2.1 A friend says: "A histogram is better than a stem-and-leaf plot because it looks cleaner." Using Lesson 4 (especially the lesson's stated advantage that stem-and-leaf preserves the original data), write a four-sentence reply that (i) gives one situation where the friend is right, (ii) gives one situation where the stem-and-leaf is more useful, (iii) explains specifically what is lost when continuous data is shown only as a histogram, and (iv) names one calculation that is easier from a stem-and-leaf plot than from a histogram.

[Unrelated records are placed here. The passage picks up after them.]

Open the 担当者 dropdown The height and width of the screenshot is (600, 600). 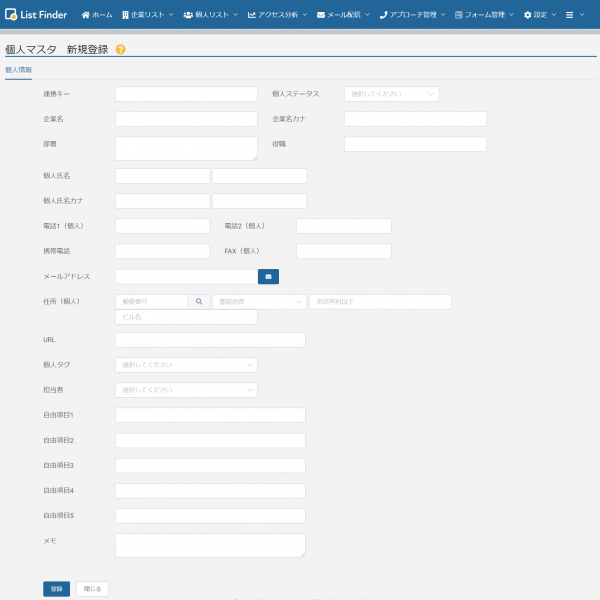tap(186, 390)
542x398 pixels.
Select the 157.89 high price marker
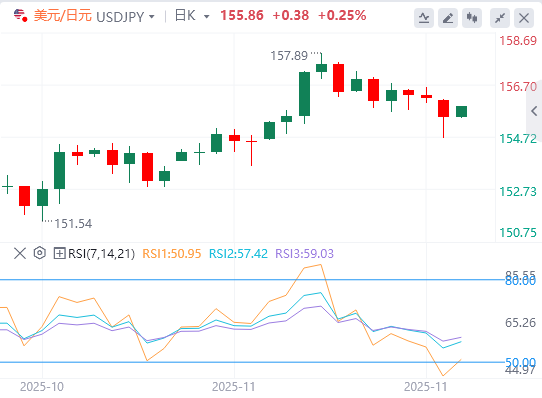(289, 55)
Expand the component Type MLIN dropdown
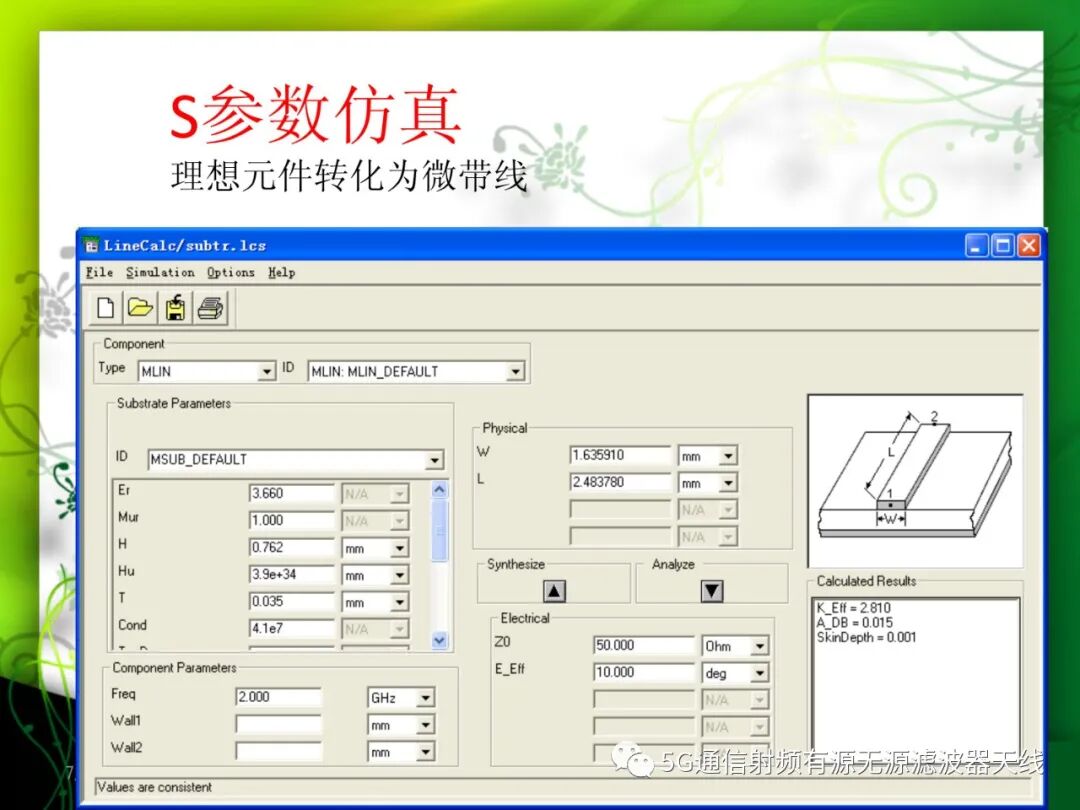Screen dimensions: 1080x810 tap(267, 372)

Stuck? Histograms only show frequency per class — you cannot read off the individual values. Stem-and-leaf plots show every original value, so the median (and even the mean) can be calculated directly.

How did this worksheet feel?

What I'll revisit before next class:

Answers — Do not peek before attempting

1.1 — HSC trial marks

(a) Ordered:
4 | 9
5 | 8
6 | 0 5 7
7 | 0 2 3 6 9
8 | 2 4 8
9 | 1 5   Key: 7 | 2 = 72.

(b) "70 or above" = leaves in the 7, 8 and 9 rows = 5 + 3 + 2 = 10 students.

1.2 — January max temps

(a) Ordered:
2 | 6 7 8 9 9
3 | 0 1 1 2 3 4 5 6 8   Key: 2 | 8 = 28 °C.

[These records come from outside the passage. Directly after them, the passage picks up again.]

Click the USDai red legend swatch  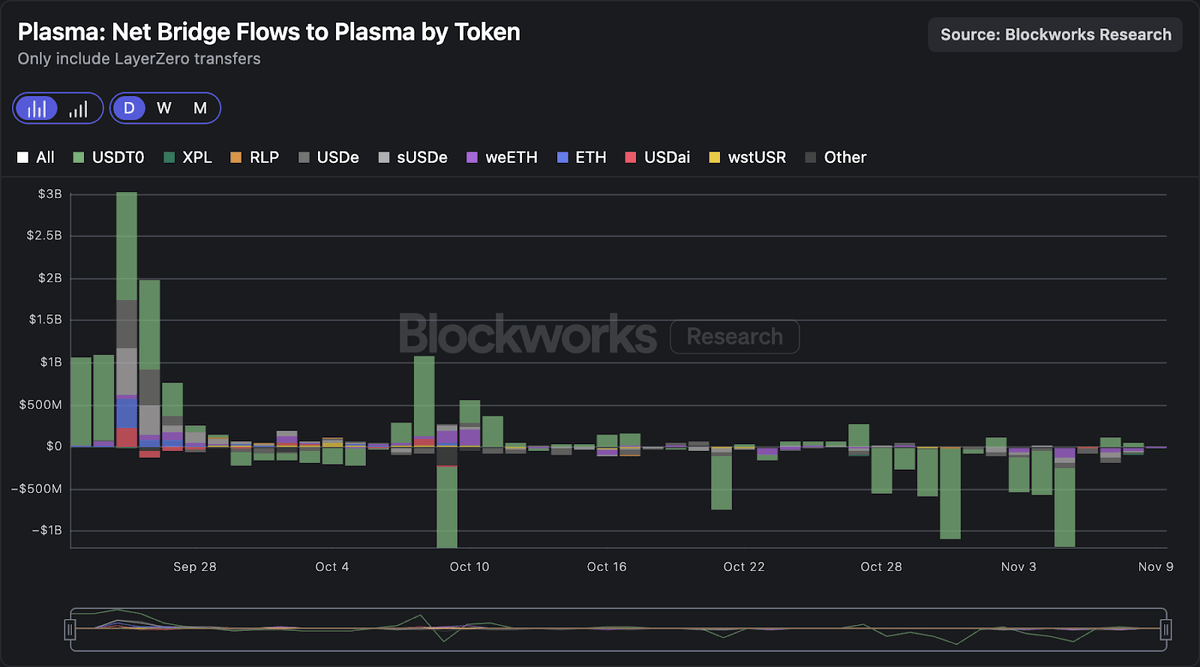[x=630, y=157]
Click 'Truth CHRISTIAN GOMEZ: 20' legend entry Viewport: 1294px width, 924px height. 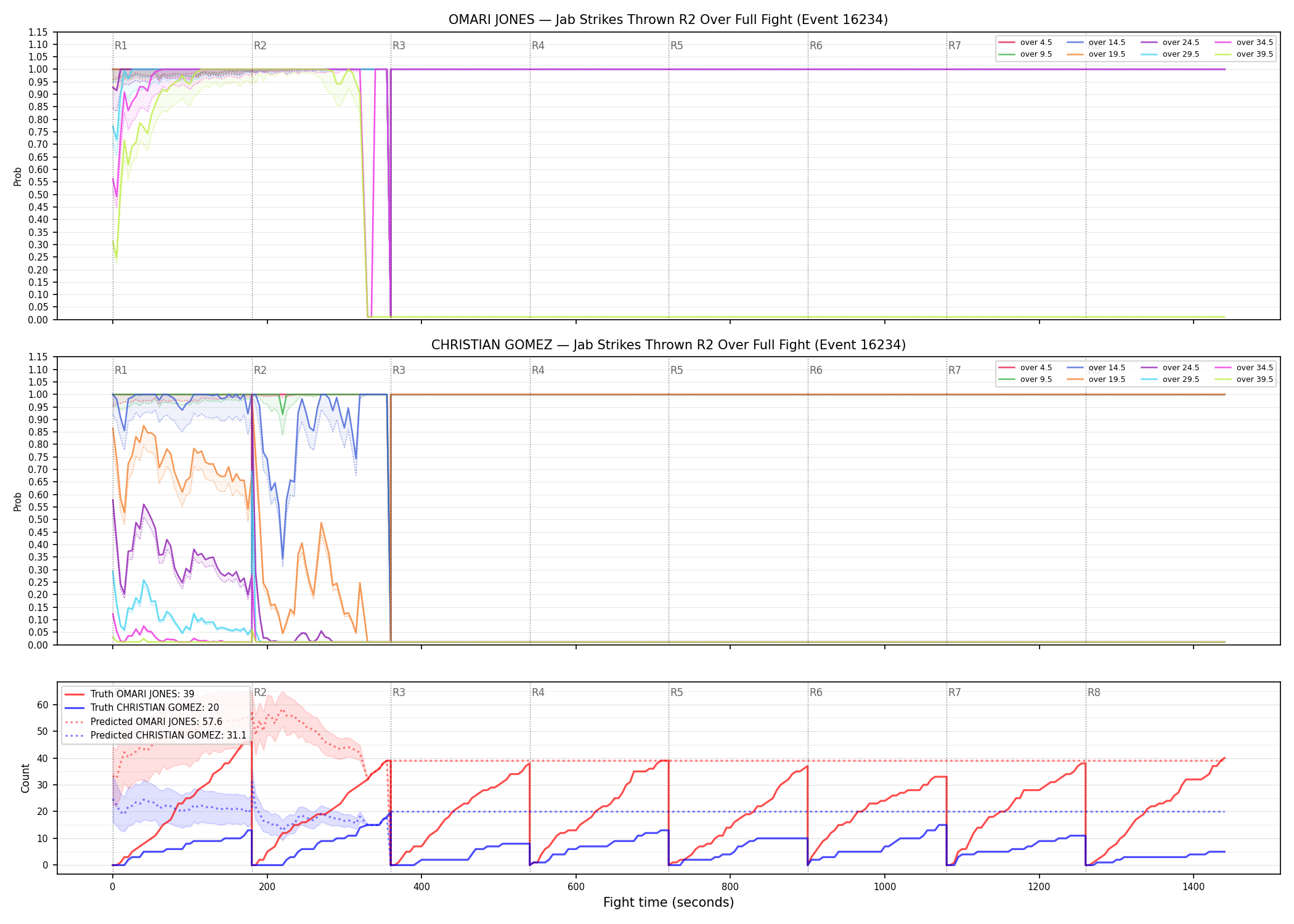(142, 707)
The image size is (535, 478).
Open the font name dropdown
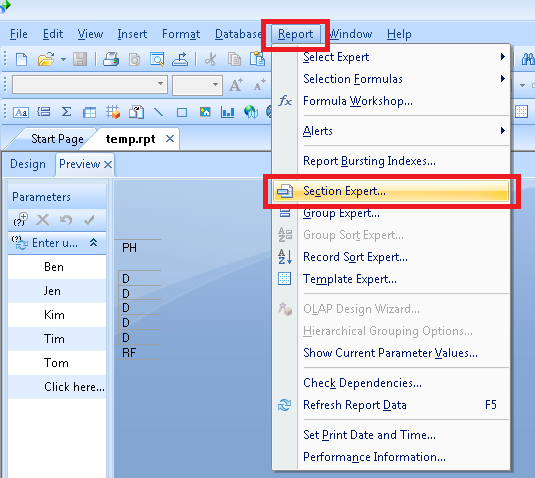coord(90,84)
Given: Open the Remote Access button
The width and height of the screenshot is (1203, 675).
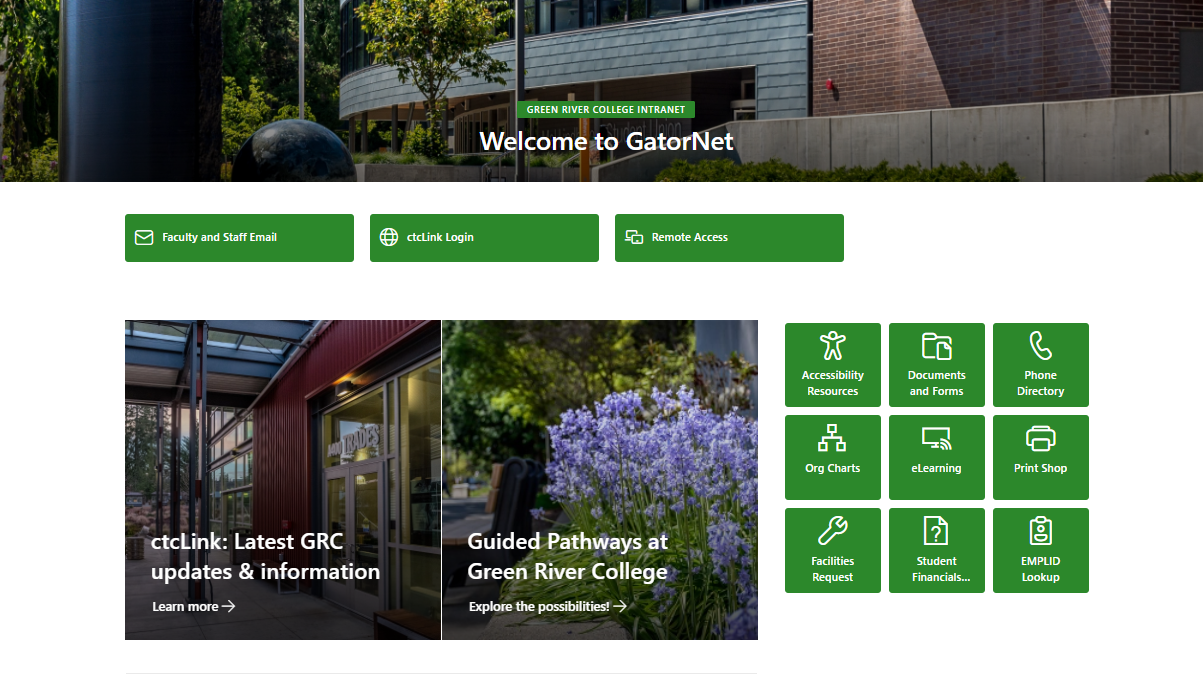Looking at the screenshot, I should coord(729,238).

(b) n = 14, median = average of 7th and 8th values = (31 + 31) / 2 = 31 °C.
(c) "32 °C or above" = leaves 2, 3, 4, 5, 6, 8 in the 3 row = 6 days.

1.3 — 100 m race times

(a) Ordered:
13 | 7 9
14 | 2 5 8
15 | 0 2 8
16 | 0 1 5
17 | 3   Key: 14 | 5 = 14.5 s.

(b) "Under 15.0 s" = leaves in 13 and 14 rows = 2 + 3 = 5 girls.

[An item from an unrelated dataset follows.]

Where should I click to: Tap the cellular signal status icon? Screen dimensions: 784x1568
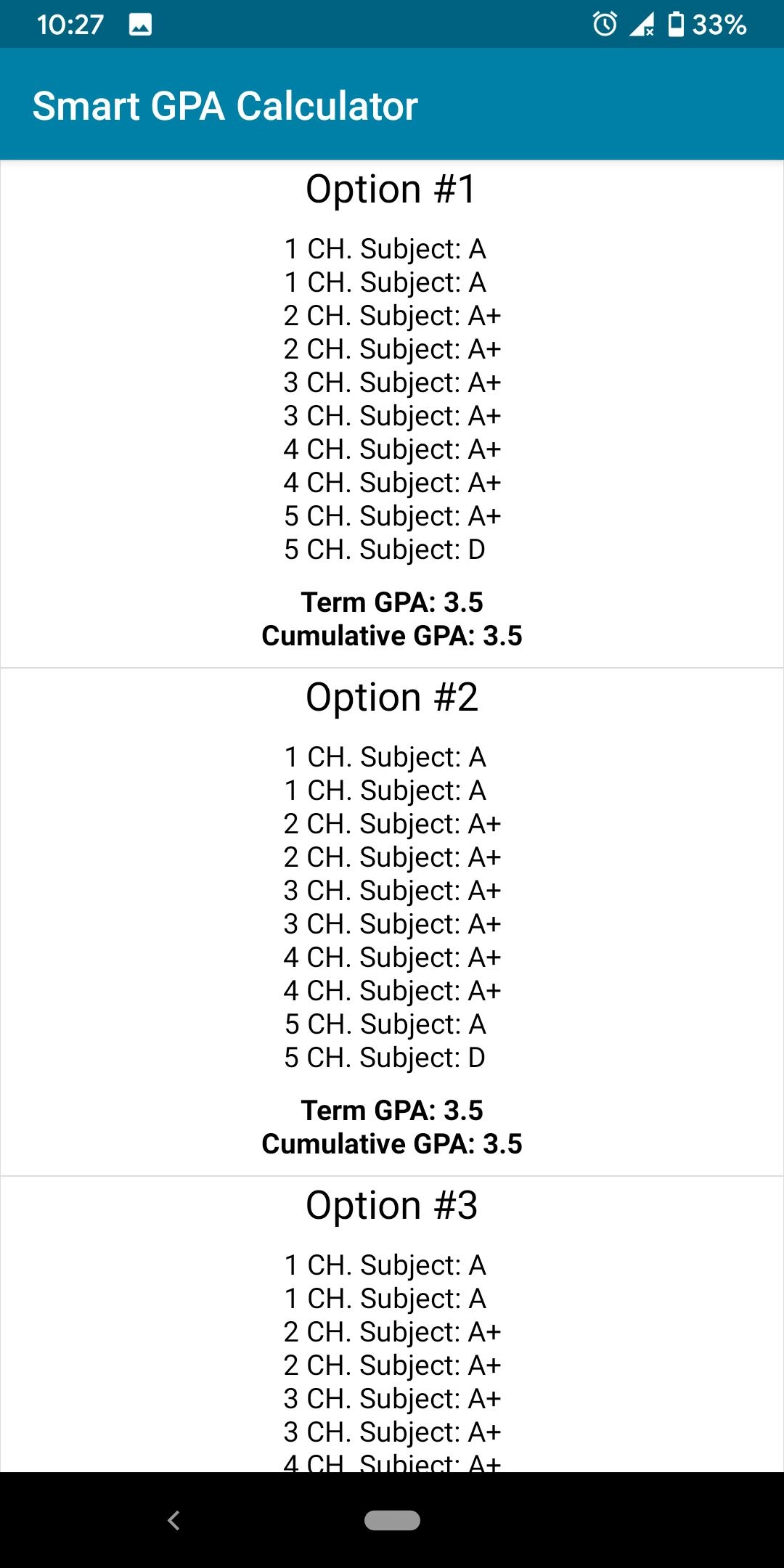click(x=641, y=25)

1.4 — Boys vs girls heights (back-to-back)

(Girls leaves outward) | stem | (Boys leaves)

4 2 | 15 |
8 7 5 3 2 1 0 9 8 | 16 | 2 5 7 8 9
| 17 | 0 2 3 4 5 8
| 18 | 0   Key: 15 | 4 = 154 cm.

(Girls leaves in row 16 in descending order out from the stem: 0, 1, 2, 3, 5, 8 — written 8 5 3 2 1 0.)

(b) Shortest girl = 152 cm; tallest boy = 180 cm.
(c) Visually the boys distribution sits about 10 cm higher on the stems than the girls — boys median around 171 cm, girls median around 160 cm.

1.5 — Reading a study-hours plot

Smallest = 5, largest = 35.
(a) Range = 35 − 5 = 30 hours.
(b) n = 18, median = average of 9th and 10th values = (13 + 15) / 2 = 14 hours.
(c) Because the plot shows every original value (e.g. 5, 8, 8, 9, ...), we can simply add all 18 values and divide by 18 to compute the mean exactly — no estimation needed.

2.1 — Histogram vs stem-and-leaf (sample response)

(i) A histogram is better when there are hundreds or thousands of data values and we only need to see the overall shape — listing every leaf would be unreadable. (ii) A stem-and-leaf is more useful for smaller data sets (say, 10-50 values) because it preserves every original value, which Lesson 4 explicitly calls out as the main advantage. (iii) A histogram loses the individual values — once data is grouped into bars, you no longer know whether a 60-69 bar held five 60s or five 69s. (iv) The median can be read directly from an ordered stem-and-leaf plot by counting to the middle value, but on a histogram you can only estimate it using the median class.

Marking: 1 mark each for (i), (ii), (iii), (iv).